Yeah, I’m not a big fan of the UK system (from my understanding, users have to buy a card from a retailer that validates age, typically in person?), and it has some obvious and well-documented faults. But it’s still not quite as stupid as asking people to upload their photo ID.

That’s presuming you can get the system without getting OFCOM and that whole related mess — the ease of the system for normies may well have made that more palatable politically! — but my guess is that they’re separate results of different political drives.

from my understanding, users have to buy a card from a retailer that validates age, typically in person?

I haven't heard of that one. Ofcom lists a bunch of acceptable methods here, but none of them involve buying a card from a shop.

Let's go over the acceptable method

Facial age estimation

Requires your face, thereby identifying you.

Open banking

Requires banking details, thereby identifying you.

Digital identity services

Vague enough that maybe it doesn't require it somehow for the "digital identity wallets" but questionable as to how the digital identity wallets verify it then without identifying you.

Credit card age check

Requires your credit card details, thereby identifying you.

Email based age estimation

requires your email for the purpose of linking it to other things you use your email for like banks and utility, thereby identifying you.

Mobile network operator age check

Requires you to have your mobile network confirm you, thereby identifying you.

Photo-ID matching

This is obviously identifying you.

You claimed "without mandatory ID verification", meanwhile every single one includes a form of mandatory identification. And despite that, it still fails as I've outlined in another comment.

Not only is it easy to bypass through the many many many sites that don't bother because they aren't big/based in the UK, but they also have obvious weak points for any non retard child to do.

Stuff like facial age estimation has been bypassed by video game characters and YouTube videos (and perhaps AI videos too), credit card/ID can be bypassed by just grabbing your parents wallet, mobile network operator age just use your parents or a friend's number.

It leaves the "in China 80% of kids are still gaming" problem left unsolved.

Requires your face, thereby identifying you.

That isn't what I said. My exact words were '90% of them use third parties like AgeGo which don't require you to upload ID'. That obviously means uploading e.g. a driving licence, not age estimation through the camera.

Because yes, in order to use age estimation, AgeGo will need a short video clip of my face, which will then be deleted once the verification is complete.

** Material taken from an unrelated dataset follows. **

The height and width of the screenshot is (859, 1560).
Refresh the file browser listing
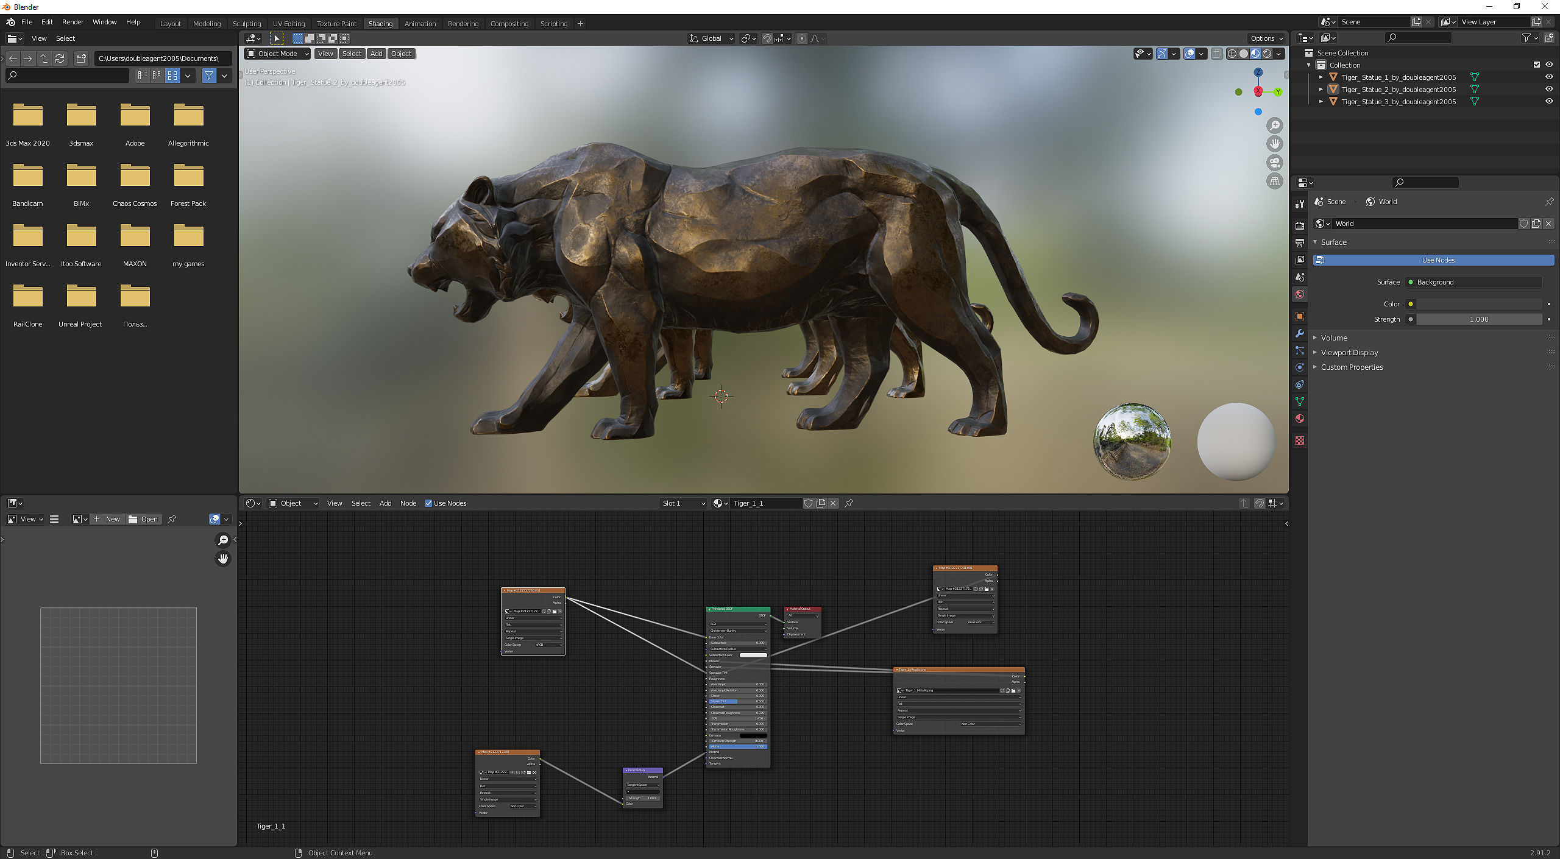coord(60,58)
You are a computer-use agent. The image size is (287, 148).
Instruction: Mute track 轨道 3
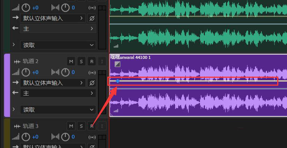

If this counts as 'identifying me' then fine, I don't care. It's worth it if it makes it harder for children to watch porn.

Because yes, in order to use age estimation, AgeGo will need a short video clip of my face, which will then be deleted once the verification is complete.

Sure it will.

Sure it will.

I will quote my earlier response here.

And why exactly does Pornhub or AgeGo want a grainy, 3 second video of my face at 2am? Leaving aside the fact that big companies do, in fact, obey the law as a rule, because breaking it is bad for business, you seem to imply that these companies are holding on to data that they have explicitly promised to (and are legally obliged to) delete for the sake of being evil and creepy, in spite of no actual benefit to them.

So what reason does AgeGo have to keep a grainy, 3 second video of my face at 2am?

Because there are many parties who wish to know for savoury or unsavoury reasons what embarrassing things people are doing when they think they’re alone - the security services among them - and consequently that information is very valuable.

I’m not saying that the ID company is saving face-key dicts, but I wouldn’t be very surprised if they were. And if this became rolled out all over the country and users got used to the system it would be very easy for the government to quietly or publicly justify getting the company to cough up ids. Especially when losing government accredition would immediately torpedo their business.

You may consider this excessively paranoid and you might even be right but the insistence on ID at a time when the government has been very clear that what you do alone in your room puts you as a thought criminal or potential rapist doesn’t inspire confidence in me.